On Jun 08 09:28 AM MarkitWacha wrote:
> BHO is going to sap $1 trln for the health-care plan soon. That's
> a travesty, given that they still haven't fixed the root of the problem
> of rising costs. I spoke with an OB/GYN, and he's paying over $60,000
> a year in malpractice insurance. I spoke to an insurance broker,
> and they see huge pain and suffering jury awards. I spoke to a young
> radiologist about to graduate, and she has $350,000 in student loans.
> No, the REAL fix, if the Congress REALLY wanted to fix the healthcare
> problem, would be to put a cap on the value of human life in the
> courts. That would lower the malpractice insurance premiums, it
> would encourage more doctors, thereby increasing supply, and it would
> reduce volatility. Less volatility to the doctors means less cost
> passed on to the consumers. This will never happen with a Democratic
> Congress because the trial lawyers need high jury awards to pay the
> campaign contributions. The insurance companies like to see the
> high premiums, because they get a percentage.
>
> We're seeing the effects of a vicious cycle, and either the interest
> rates will continue to go up, or the rates will stabilize because
> of QE, and commodity prices will go up.
>
> long: DBC and TBT
>
> I read that put options on TLT would be more efficient and less volatile
> than long options on TBT, and I'm convinced, so I may do that instead.
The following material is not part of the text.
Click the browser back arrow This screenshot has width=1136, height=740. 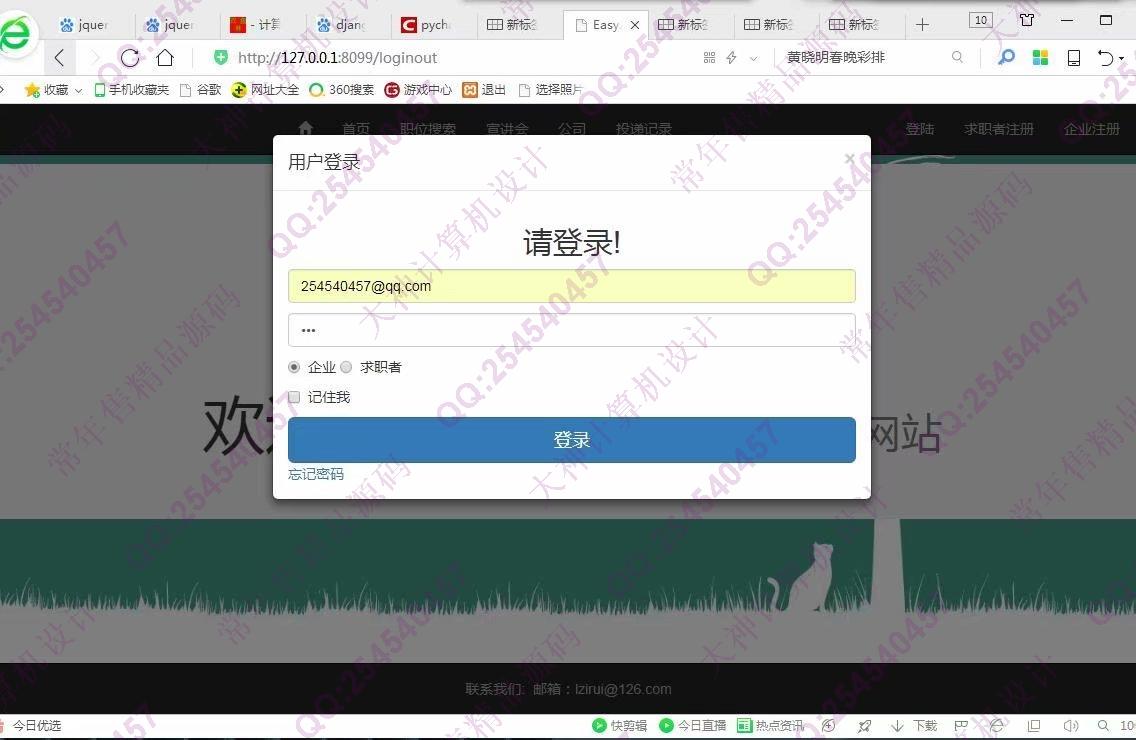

Just think of the BHO Administration as a sub-prime borrower spending money while hoping for a decent reset when the lockup expires!
sportsguy
www.reuters.com/articl...
Top China banker calls for U.S. sales of yuan bonds
NEW YORK -- A top Chinese banker on Sunday called on the U.S. government and the World Bank to sell yuan-denominated bonds in Hong Kong and Shanghai to encourage the development of debt markets in those centers and to promote the yuan as a major international currency.
"I think the U.S. government and the World Bank can consider the possibility of issuing renminbi bonds in the Hong Kong market and the Shanghai market," said Guo Shuqing, the chairman of state-controlled China Construction Bank (CCB), the world's second-biggest bank by market value.
....Guo said he is confident that the yuan will become a global currency in the medium-to-long term. He said that China is likely to continue to progressively ease controls on the convertibility of the yuan, with cross-border direct investments one of the next targets.
My take on this-
If China starts selling its own bonds,
and bond buyers worldwide percieve Chinese bonds as a safer bet than US Bonds
(What with China being a creditor nation and its people saving so much of their pay and all)
what do you suppose this will do to demand and interest rates for US Bonds?
Thoughts? Comments?
Do not expect much from Obama and do not blame him either. He can not "not spend", this is what governments do when recessions hit.
Thanks
"Globally, we have about $12trn in government bond issuance this year"
On Jun 08 12:48 PM inflation wrote:
> Watch how it plays out. They are talking today about how 9 of the
> 19 banks are going to be able to repay TARP funds. The reason they
> are doing that is likely because they know when round two of the
> crisis hits, and the banks have to go back for more money, they can
> point to the fact that the banks paid back the funds the first time
> so lets do it again. Except this time it will be bigger and badder.